* [Instructions for the task]:
Please repeat exactly the lines below from the one containing "impianto elettrico (224, 2318)" down to the one containing "ショップ (208, 47)", both included, and nothing else.

* [Records]:

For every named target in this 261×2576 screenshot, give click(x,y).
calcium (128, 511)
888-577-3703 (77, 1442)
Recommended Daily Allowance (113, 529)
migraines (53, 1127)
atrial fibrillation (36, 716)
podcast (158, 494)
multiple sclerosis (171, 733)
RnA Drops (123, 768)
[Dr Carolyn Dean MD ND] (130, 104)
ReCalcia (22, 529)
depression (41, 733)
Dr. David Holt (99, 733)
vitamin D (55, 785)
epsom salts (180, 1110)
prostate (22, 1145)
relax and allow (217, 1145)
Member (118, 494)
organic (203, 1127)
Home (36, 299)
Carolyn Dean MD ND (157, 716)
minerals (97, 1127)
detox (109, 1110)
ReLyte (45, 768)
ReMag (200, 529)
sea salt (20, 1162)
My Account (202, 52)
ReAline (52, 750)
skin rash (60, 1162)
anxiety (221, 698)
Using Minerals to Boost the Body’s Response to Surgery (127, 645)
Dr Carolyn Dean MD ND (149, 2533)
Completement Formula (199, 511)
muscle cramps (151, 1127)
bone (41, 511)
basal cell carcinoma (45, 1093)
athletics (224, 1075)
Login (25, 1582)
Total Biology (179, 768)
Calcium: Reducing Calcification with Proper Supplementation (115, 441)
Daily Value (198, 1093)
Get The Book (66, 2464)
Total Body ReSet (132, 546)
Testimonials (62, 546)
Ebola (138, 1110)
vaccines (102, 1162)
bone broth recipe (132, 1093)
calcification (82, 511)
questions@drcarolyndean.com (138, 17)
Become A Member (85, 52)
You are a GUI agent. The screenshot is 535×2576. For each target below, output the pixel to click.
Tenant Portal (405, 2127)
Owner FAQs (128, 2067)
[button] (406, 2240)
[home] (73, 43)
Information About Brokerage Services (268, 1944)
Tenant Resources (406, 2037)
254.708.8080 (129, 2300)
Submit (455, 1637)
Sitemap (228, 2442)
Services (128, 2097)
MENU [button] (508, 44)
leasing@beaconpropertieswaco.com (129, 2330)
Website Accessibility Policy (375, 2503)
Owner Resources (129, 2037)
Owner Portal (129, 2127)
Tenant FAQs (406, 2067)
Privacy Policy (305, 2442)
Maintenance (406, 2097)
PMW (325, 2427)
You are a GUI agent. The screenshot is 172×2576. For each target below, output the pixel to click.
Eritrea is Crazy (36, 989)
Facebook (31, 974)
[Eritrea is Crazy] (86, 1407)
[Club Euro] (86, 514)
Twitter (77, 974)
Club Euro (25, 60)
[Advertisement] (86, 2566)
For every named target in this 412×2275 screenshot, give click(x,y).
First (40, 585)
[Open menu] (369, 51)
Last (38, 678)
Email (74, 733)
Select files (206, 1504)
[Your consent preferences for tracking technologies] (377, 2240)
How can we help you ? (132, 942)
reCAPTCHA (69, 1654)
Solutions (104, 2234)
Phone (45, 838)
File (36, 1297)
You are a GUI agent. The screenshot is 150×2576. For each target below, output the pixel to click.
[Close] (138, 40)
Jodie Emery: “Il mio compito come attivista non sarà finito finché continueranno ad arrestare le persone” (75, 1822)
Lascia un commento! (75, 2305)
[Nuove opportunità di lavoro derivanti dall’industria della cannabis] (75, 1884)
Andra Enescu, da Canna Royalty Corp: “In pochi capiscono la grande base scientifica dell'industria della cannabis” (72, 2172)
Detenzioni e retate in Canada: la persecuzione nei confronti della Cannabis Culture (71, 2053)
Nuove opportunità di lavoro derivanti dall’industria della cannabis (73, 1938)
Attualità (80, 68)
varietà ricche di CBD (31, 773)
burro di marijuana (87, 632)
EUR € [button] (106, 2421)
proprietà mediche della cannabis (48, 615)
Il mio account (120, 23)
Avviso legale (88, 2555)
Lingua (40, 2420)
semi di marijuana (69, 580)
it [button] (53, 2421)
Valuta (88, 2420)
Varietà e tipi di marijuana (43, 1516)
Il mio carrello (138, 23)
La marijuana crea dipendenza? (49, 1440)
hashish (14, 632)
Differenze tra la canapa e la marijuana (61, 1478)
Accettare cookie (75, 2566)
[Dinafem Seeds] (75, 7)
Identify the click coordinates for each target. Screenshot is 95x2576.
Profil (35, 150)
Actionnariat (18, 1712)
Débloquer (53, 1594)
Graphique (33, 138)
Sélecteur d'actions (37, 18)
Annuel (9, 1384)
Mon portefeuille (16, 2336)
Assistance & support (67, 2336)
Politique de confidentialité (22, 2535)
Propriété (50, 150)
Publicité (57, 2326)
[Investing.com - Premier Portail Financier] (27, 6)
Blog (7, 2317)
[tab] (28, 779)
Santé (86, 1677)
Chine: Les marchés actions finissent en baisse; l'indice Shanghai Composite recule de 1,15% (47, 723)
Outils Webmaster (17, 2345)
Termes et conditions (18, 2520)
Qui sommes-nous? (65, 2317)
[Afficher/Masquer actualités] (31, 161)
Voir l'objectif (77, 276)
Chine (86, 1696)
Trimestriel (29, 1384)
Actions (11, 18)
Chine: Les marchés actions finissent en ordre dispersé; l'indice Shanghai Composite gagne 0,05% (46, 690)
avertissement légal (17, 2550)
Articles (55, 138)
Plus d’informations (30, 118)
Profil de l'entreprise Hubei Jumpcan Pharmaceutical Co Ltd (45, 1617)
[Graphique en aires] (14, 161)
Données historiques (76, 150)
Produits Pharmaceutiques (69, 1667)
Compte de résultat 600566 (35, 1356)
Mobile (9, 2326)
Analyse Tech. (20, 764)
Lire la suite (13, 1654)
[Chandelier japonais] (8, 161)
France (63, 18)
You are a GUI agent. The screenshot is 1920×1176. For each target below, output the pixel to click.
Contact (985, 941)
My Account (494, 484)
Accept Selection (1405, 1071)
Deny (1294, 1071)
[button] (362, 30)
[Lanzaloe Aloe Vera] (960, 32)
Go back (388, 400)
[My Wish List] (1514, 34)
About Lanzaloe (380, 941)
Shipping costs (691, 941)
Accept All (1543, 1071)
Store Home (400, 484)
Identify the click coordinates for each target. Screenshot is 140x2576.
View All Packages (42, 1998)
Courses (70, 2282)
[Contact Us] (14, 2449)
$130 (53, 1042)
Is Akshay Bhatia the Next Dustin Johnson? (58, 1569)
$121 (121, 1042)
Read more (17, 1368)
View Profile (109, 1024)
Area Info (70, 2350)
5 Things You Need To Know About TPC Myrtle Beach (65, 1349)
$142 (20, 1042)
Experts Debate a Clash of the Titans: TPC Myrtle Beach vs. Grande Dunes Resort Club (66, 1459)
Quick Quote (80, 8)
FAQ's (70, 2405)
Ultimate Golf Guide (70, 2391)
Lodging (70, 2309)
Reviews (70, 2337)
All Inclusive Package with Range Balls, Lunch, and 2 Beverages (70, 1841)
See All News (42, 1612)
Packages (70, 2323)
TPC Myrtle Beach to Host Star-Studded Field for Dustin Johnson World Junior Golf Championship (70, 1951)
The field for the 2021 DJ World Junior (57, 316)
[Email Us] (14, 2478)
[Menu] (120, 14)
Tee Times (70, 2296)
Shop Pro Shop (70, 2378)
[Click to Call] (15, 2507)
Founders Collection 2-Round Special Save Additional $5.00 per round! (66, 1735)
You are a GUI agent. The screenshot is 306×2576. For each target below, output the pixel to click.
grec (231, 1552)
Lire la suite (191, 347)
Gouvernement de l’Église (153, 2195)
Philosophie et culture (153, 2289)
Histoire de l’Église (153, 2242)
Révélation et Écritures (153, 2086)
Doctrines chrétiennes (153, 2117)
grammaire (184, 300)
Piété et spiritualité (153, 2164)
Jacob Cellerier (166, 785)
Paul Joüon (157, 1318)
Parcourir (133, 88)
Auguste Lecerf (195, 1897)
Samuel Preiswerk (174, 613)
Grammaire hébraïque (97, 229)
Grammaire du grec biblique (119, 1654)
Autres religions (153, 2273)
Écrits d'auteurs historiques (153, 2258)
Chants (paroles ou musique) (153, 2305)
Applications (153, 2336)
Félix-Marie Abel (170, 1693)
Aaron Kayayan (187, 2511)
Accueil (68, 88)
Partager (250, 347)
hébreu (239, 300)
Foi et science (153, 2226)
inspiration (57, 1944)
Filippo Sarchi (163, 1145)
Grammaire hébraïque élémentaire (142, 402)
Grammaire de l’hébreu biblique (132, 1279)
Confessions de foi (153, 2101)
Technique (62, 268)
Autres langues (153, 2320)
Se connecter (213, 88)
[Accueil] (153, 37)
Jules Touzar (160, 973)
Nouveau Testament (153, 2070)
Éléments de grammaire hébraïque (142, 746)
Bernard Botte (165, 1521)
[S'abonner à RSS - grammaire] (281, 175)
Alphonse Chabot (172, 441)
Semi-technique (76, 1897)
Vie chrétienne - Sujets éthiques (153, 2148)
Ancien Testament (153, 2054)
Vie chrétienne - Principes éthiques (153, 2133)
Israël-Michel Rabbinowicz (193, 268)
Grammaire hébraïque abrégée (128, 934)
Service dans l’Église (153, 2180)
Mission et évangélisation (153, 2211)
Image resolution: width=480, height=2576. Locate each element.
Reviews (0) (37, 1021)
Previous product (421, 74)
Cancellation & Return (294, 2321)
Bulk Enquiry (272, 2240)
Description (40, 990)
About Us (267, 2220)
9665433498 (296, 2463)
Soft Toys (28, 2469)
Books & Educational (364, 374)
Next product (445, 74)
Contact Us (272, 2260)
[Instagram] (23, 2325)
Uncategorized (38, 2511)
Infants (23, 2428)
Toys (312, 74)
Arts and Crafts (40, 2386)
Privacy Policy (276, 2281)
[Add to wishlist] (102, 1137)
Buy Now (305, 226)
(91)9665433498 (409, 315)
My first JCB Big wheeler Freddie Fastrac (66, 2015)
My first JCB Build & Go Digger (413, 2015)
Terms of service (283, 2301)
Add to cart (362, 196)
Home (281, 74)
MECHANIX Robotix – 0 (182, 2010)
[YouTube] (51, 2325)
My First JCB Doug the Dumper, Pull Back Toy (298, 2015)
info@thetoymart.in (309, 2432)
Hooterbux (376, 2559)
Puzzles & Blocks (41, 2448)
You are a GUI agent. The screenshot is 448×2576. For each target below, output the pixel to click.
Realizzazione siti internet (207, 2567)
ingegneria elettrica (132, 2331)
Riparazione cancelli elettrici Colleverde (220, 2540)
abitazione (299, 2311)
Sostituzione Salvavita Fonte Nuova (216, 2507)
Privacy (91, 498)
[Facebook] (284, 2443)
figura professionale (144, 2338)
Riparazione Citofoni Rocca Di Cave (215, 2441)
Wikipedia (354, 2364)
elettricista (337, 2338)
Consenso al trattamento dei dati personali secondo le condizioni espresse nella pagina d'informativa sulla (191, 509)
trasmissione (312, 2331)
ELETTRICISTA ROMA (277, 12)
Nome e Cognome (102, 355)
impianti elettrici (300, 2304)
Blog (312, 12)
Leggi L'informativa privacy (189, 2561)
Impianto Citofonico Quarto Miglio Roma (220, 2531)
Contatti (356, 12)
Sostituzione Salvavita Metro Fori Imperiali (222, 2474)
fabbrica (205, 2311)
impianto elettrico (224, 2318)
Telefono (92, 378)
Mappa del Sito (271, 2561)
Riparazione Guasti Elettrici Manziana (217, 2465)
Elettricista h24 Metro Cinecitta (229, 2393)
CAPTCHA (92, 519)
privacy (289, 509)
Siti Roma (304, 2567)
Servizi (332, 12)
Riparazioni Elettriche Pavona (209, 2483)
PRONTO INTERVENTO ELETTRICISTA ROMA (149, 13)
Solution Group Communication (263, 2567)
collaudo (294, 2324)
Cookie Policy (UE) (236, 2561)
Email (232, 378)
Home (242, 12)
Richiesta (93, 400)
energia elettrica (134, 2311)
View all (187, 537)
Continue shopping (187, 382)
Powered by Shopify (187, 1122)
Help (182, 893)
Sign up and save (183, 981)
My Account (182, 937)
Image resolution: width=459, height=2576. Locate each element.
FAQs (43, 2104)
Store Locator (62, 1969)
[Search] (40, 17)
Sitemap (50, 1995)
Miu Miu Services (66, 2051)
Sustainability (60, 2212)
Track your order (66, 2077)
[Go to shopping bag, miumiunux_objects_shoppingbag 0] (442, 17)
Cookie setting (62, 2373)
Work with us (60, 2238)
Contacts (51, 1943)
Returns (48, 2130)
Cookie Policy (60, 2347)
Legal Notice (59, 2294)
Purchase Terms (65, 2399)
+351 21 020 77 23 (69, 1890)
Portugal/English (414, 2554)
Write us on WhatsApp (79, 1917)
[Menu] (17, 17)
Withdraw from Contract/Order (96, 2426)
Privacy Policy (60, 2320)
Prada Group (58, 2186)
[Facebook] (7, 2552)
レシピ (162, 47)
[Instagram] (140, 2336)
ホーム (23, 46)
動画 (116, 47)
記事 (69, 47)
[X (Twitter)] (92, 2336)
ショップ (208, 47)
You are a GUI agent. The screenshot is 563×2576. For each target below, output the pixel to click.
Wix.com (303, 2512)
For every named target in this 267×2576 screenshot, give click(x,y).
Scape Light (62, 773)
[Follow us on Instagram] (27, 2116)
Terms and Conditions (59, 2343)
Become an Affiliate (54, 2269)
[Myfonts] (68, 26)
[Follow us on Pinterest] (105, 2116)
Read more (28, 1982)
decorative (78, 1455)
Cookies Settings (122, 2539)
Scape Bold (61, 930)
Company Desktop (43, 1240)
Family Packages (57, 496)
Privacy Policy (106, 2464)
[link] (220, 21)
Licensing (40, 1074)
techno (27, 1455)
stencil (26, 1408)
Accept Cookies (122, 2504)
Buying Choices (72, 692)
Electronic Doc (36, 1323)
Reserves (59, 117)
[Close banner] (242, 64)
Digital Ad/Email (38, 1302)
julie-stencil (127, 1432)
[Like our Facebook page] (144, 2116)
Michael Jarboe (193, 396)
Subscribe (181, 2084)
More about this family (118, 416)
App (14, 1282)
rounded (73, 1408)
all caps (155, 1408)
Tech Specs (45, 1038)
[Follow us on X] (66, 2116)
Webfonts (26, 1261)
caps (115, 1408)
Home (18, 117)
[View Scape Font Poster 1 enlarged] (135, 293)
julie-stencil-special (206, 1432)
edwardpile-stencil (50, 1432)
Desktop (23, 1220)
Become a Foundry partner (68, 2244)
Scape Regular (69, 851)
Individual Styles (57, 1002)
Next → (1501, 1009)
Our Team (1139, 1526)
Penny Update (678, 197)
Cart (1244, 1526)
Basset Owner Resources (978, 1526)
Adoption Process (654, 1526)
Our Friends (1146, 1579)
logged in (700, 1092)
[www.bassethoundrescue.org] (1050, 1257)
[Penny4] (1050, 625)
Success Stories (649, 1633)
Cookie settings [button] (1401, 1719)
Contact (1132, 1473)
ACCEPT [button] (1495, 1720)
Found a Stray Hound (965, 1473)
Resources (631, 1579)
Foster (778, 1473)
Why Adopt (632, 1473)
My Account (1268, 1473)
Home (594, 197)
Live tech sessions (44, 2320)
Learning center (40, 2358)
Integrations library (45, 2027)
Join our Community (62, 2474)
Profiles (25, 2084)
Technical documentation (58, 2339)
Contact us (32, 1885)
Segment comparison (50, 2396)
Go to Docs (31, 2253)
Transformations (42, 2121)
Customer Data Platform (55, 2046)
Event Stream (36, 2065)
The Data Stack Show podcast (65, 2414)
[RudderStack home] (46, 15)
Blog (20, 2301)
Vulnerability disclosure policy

* [Exercise response]:
impianto elettrico (224, 2318)
Telefono (92, 378)
Mappa del Sito (271, 2561)
Riparazione Guasti Elettrici Manziana (217, 2465)
Elettricista h24 Metro Cinecitta (229, 2393)
CAPTCHA (92, 519)
privacy (289, 509)
Siti Roma (304, 2567)
Servizi (332, 12)
Riparazioni Elettriche Pavona (209, 2483)
PRONTO INTERVENTO ELETTRICISTA ROMA (149, 13)
Solution Group Communication (263, 2567)
collaudo (294, 2324)
Cookie Policy (UE) (236, 2561)
Email (232, 378)
Home (242, 12)
Richiesta (93, 400)
energia elettrica (134, 2311)
View all (187, 537)
Continue shopping (187, 382)
Powered by Shopify (187, 1122)
Help (182, 893)
Sign up and save (183, 981)
My Account (182, 937)
Image resolution: width=459, height=2576. Locate each element.
FAQs (43, 2104)
Store Locator (62, 1969)
[Search] (40, 17)
Sitemap (50, 1995)
Miu Miu Services (66, 2051)
Sustainability (60, 2212)
Track your order (66, 2077)
[Go to shopping bag, miumiunux_objects_shoppingbag 0] (442, 17)
Cookie setting (62, 2373)
Work with us (60, 2238)
Contacts (51, 1943)
Returns (48, 2130)
Cookie Policy (60, 2347)
Legal Notice (59, 2294)
Purchase Terms (65, 2399)
+351 21 020 77 23 (69, 1890)
Portugal/English (414, 2554)
Write us on WhatsApp (79, 1917)
[Menu] (17, 17)
Withdraw from Contract/Order (96, 2426)
Privacy Policy (60, 2320)
Prada Group (58, 2186)
[Facebook] (7, 2552)
レシピ (162, 47)
[Instagram] (140, 2336)
ホーム (23, 46)
動画 (116, 47)
記事 (69, 47)
[X (Twitter)] (92, 2336)
ショップ (208, 47)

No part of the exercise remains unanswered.